::: DATA SECTION

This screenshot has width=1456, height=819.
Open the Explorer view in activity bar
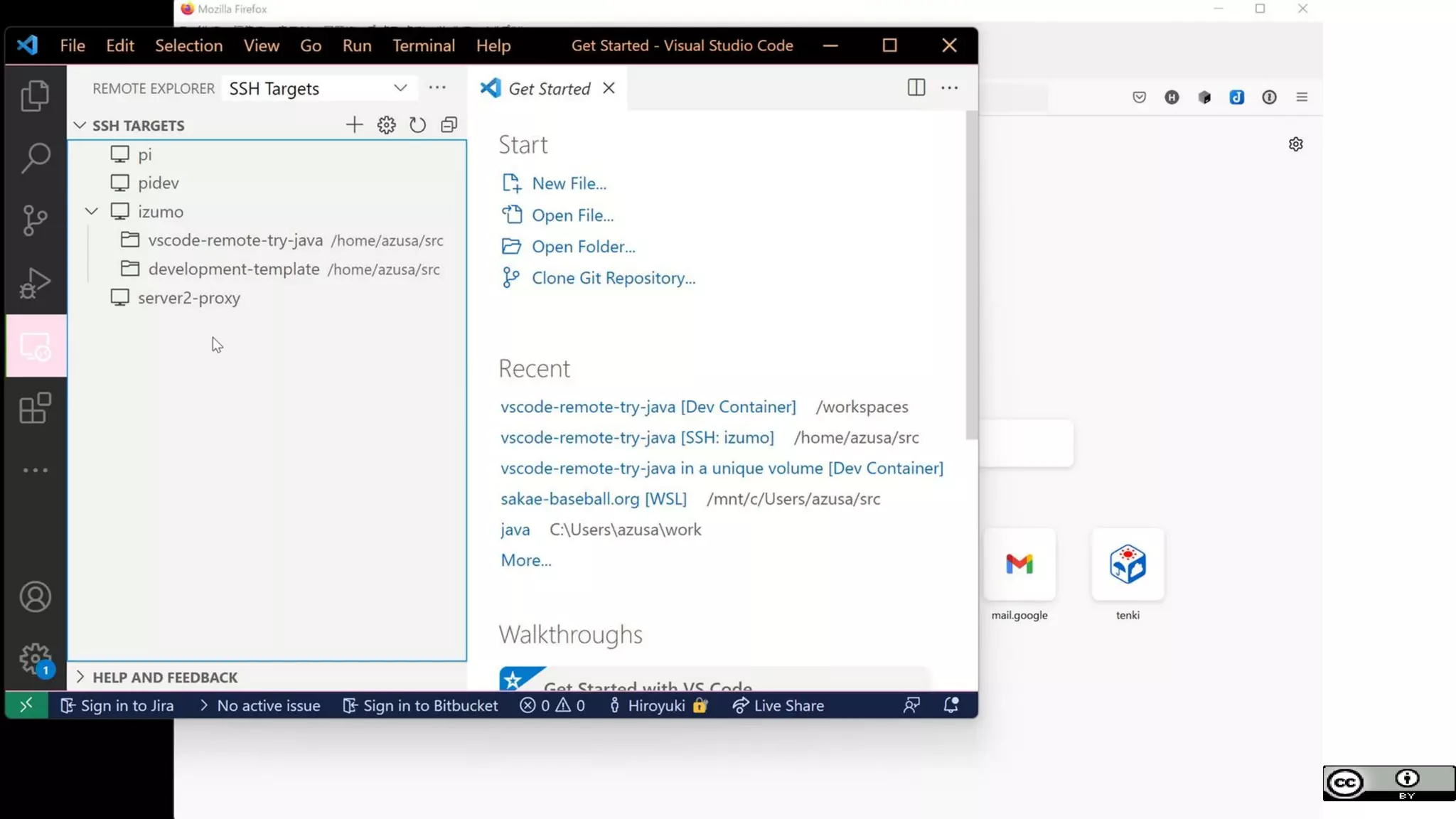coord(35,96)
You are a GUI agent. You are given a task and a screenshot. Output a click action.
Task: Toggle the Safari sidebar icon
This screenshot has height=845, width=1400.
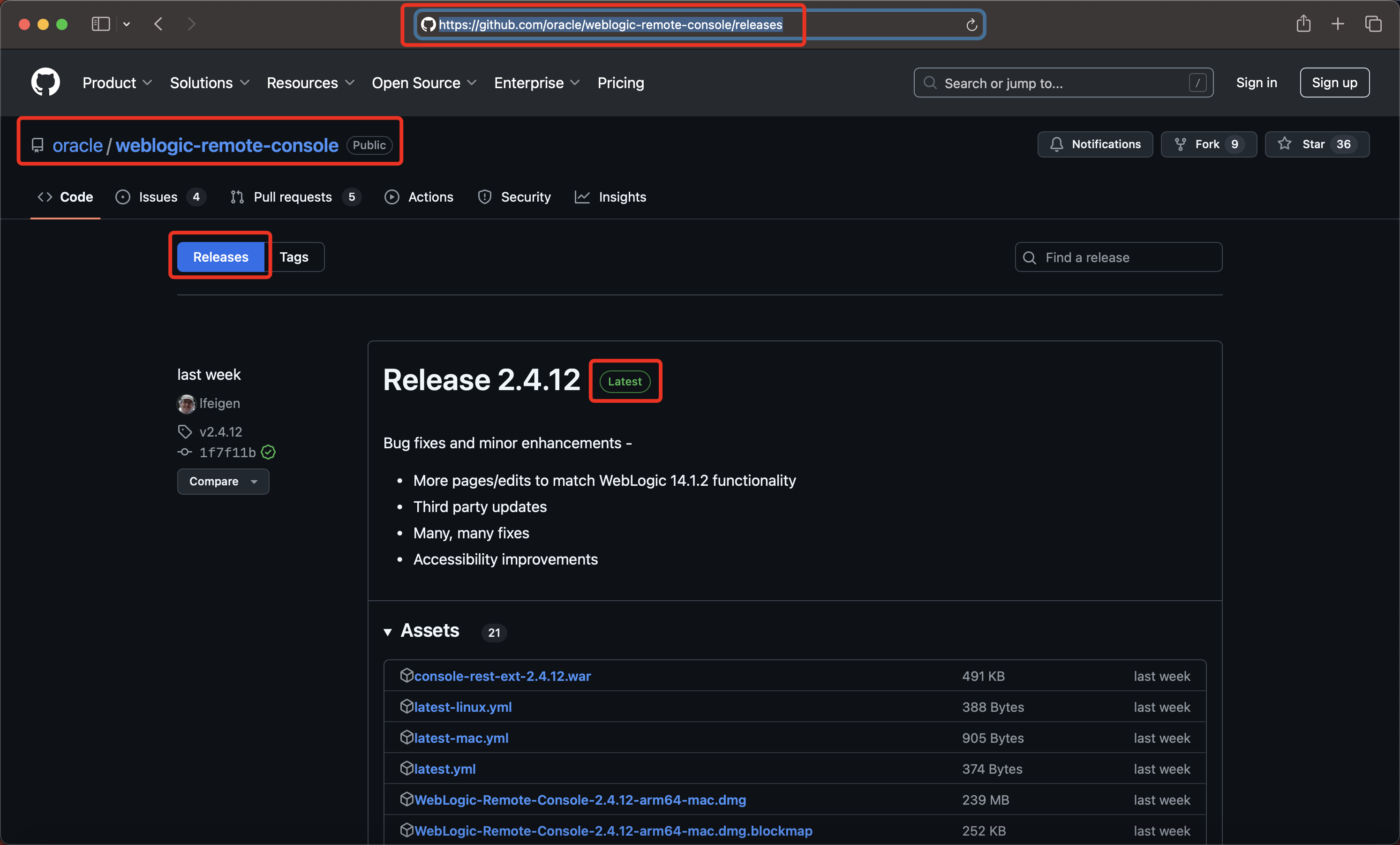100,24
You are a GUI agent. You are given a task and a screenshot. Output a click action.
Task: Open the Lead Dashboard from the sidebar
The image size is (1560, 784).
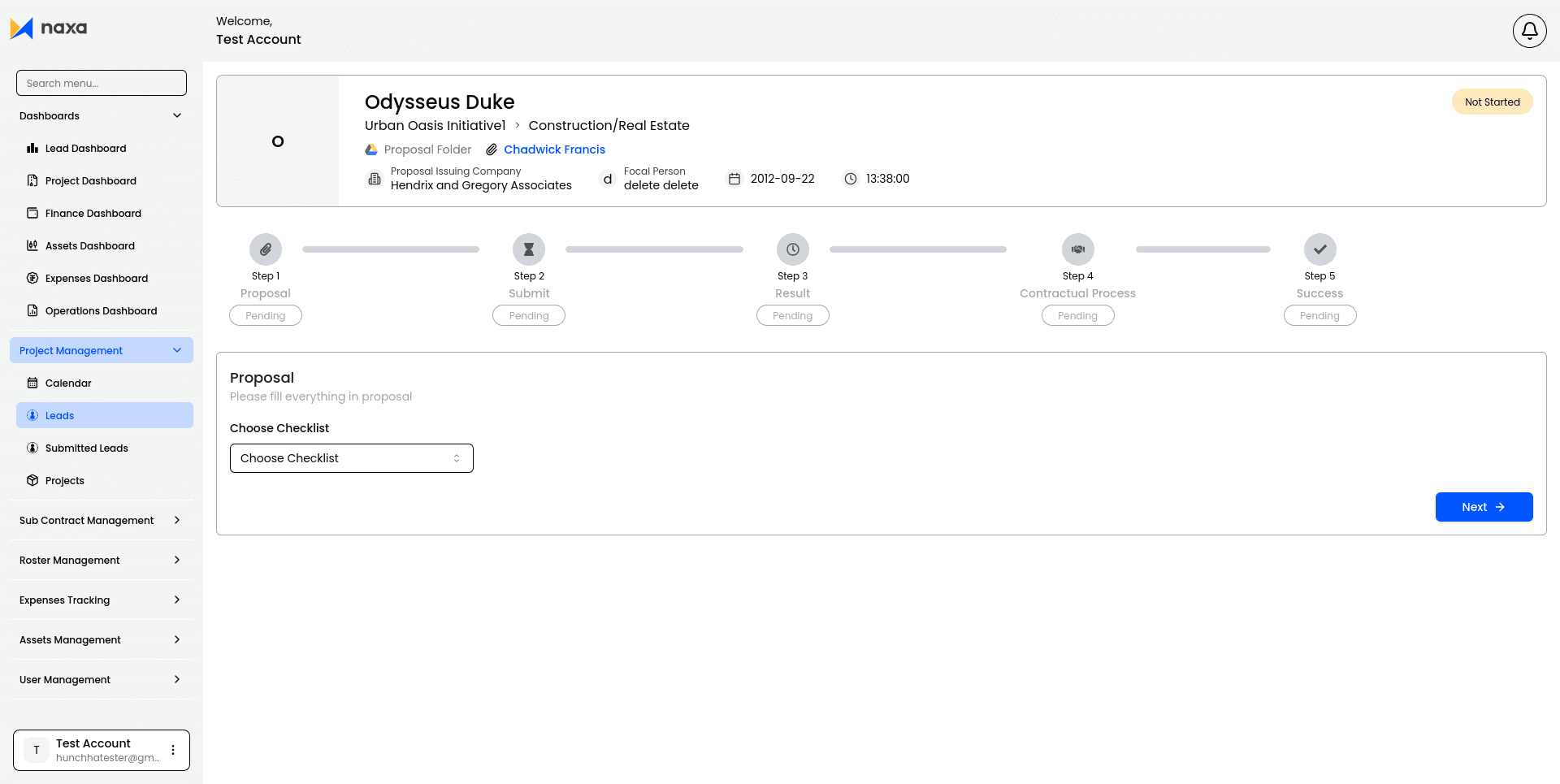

::::::

INSTRUCTIONS TO FOLLOW:
Within the material above, show every line that includes "sidebar".

TASK RESULT:
Task: Toggle the Safari sidebar icon
Task: Open the Lead Dashboard from the sidebar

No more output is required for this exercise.